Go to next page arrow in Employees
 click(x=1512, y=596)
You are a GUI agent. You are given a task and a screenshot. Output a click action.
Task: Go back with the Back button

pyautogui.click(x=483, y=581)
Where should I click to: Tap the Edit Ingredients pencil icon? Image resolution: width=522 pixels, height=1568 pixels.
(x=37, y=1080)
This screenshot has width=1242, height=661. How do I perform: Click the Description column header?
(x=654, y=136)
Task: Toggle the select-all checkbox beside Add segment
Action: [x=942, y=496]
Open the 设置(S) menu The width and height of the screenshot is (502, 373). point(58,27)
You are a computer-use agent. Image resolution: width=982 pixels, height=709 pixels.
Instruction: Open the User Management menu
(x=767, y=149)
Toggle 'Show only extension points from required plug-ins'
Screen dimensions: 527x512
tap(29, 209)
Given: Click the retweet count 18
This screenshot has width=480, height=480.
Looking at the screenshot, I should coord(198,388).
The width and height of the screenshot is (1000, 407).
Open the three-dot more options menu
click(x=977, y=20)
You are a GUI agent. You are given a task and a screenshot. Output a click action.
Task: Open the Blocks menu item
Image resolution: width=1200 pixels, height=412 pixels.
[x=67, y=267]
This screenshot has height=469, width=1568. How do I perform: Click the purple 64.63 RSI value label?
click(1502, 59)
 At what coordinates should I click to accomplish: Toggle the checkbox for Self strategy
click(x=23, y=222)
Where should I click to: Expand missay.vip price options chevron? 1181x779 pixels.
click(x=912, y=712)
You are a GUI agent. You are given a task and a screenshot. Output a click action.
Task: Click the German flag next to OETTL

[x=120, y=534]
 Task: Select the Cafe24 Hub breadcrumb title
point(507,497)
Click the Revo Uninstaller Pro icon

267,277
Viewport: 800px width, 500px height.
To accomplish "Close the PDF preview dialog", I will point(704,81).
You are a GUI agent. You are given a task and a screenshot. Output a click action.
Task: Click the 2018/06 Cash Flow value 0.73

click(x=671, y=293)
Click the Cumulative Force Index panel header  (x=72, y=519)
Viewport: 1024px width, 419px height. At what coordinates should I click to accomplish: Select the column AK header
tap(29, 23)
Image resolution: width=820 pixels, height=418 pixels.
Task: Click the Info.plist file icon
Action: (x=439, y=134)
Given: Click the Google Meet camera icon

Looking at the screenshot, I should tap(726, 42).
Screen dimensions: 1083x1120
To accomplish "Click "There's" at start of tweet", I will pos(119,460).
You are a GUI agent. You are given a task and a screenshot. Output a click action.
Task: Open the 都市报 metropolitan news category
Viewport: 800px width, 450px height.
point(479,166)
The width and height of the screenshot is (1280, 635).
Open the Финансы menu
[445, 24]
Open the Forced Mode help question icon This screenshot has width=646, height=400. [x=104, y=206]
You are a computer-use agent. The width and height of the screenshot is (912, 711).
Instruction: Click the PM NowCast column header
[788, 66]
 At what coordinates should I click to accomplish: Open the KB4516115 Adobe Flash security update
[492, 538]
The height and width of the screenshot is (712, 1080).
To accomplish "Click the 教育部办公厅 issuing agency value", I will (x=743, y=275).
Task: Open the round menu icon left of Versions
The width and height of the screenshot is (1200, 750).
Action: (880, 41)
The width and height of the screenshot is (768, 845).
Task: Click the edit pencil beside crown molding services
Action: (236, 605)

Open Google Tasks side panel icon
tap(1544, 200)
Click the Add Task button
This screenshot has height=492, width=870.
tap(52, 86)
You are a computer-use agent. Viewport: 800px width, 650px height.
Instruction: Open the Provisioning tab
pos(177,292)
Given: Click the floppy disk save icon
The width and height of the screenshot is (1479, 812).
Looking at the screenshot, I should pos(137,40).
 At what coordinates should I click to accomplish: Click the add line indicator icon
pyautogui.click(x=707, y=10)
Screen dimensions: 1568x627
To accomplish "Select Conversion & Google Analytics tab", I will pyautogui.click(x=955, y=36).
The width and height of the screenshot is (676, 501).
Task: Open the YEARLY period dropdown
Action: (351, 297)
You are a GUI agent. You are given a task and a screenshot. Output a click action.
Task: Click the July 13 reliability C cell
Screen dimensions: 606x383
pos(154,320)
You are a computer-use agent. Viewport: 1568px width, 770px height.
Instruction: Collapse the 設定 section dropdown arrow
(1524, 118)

--- EXERCISE DETAILS ---
Start at the top line of the records and retype them all exactly.

--- EXERCISE RESPONSE ---
Go to next page arrow in Employees
 click(x=1512, y=596)
You are a GUI agent. You are given a task and a screenshot. Output a click action.
Task: Go back with the Back button

pyautogui.click(x=483, y=581)
Where should I click to: Tap the Edit Ingredients pencil icon? Image resolution: width=522 pixels, height=1568 pixels.
(x=37, y=1080)
This screenshot has width=1242, height=661. How do I perform: Click the Description column header?
(x=654, y=136)
Task: Toggle the select-all checkbox beside Add segment
Action: [x=942, y=496]
Open the 设置(S) menu The width and height of the screenshot is (502, 373). point(58,27)
You are a computer-use agent. Image resolution: width=982 pixels, height=709 pixels.
Instruction: Open the User Management menu
(x=767, y=149)
Toggle 'Show only extension points from required plug-ins'
Screen dimensions: 527x512
tap(29, 209)
Given: Click the retweet count 18
This screenshot has width=480, height=480.
Looking at the screenshot, I should coord(198,388).
The width and height of the screenshot is (1000, 407).
Open the three-dot more options menu
click(x=977, y=20)
You are a GUI agent. You are given a task and a screenshot. Output a click action.
Task: Open the Blocks menu item
Image resolution: width=1200 pixels, height=412 pixels.
[x=67, y=267]
This screenshot has height=469, width=1568. How do I perform: Click the purple 64.63 RSI value label?
click(1502, 59)
 At what coordinates should I click to accomplish: Toggle the checkbox for Self strategy
click(x=23, y=222)
Where should I click to: Expand missay.vip price options chevron? 1181x779 pixels.
click(x=912, y=712)
You are a GUI agent. You are given a task and a screenshot. Output a click action.
Task: Click the German flag next to OETTL

[x=120, y=534]
 Task: Select the Cafe24 Hub breadcrumb title
point(507,497)
Click the Revo Uninstaller Pro icon

267,277
Viewport: 800px width, 500px height.
To accomplish "Close the PDF preview dialog", I will point(704,81).
You are a GUI agent. You are given a task and a screenshot. Output a click action.
Task: Click the 2018/06 Cash Flow value 0.73

click(x=671, y=293)
Click the Cumulative Force Index panel header  (x=72, y=519)
Viewport: 1024px width, 419px height. At what coordinates should I click to accomplish: Select the column AK header
tap(29, 23)
Image resolution: width=820 pixels, height=418 pixels.
Task: Click the Info.plist file icon
Action: (x=439, y=134)
Given: Click the Google Meet camera icon

Looking at the screenshot, I should tap(726, 42).
Screen dimensions: 1083x1120
To accomplish "Click "There's" at start of tweet", I will pos(119,460).
You are a GUI agent. You are given a task and a screenshot. Output a click action.
Task: Open the 都市报 metropolitan news category
Viewport: 800px width, 450px height.
point(479,166)
The width and height of the screenshot is (1280, 635).
Open the Финансы menu
[445, 24]
Open the Forced Mode help question icon This screenshot has width=646, height=400. [x=104, y=206]
You are a computer-use agent. The width and height of the screenshot is (912, 711).
Instruction: Click the PM NowCast column header
[788, 66]
 At what coordinates should I click to accomplish: Open the KB4516115 Adobe Flash security update
[492, 538]
The height and width of the screenshot is (712, 1080).
To accomplish "Click the 教育部办公厅 issuing agency value", I will (x=743, y=275).
Task: Open the round menu icon left of Versions
The width and height of the screenshot is (1200, 750).
Action: (880, 41)
The width and height of the screenshot is (768, 845).
Task: Click the edit pencil beside crown molding services
Action: (236, 605)

Open Google Tasks side panel icon
tap(1544, 200)
Click the Add Task button
This screenshot has height=492, width=870.
tap(52, 86)
You are a computer-use agent. Viewport: 800px width, 650px height.
Instruction: Open the Provisioning tab
pos(177,292)
Given: Click the floppy disk save icon
The width and height of the screenshot is (1479, 812).
Looking at the screenshot, I should pos(137,40).
 At what coordinates should I click to accomplish: Click the add line indicator icon
pyautogui.click(x=707, y=10)
Screen dimensions: 1568x627
To accomplish "Select Conversion & Google Analytics tab", I will pyautogui.click(x=955, y=36).
The width and height of the screenshot is (676, 501).
Task: Open the YEARLY period dropdown
Action: (351, 297)
You are a GUI agent. You are given a task and a screenshot. Output a click action.
Task: Click the July 13 reliability C cell
Screen dimensions: 606x383
pos(154,320)
You are a computer-use agent. Viewport: 1568px width, 770px height.
Instruction: Collapse the 設定 section dropdown arrow
(1524, 118)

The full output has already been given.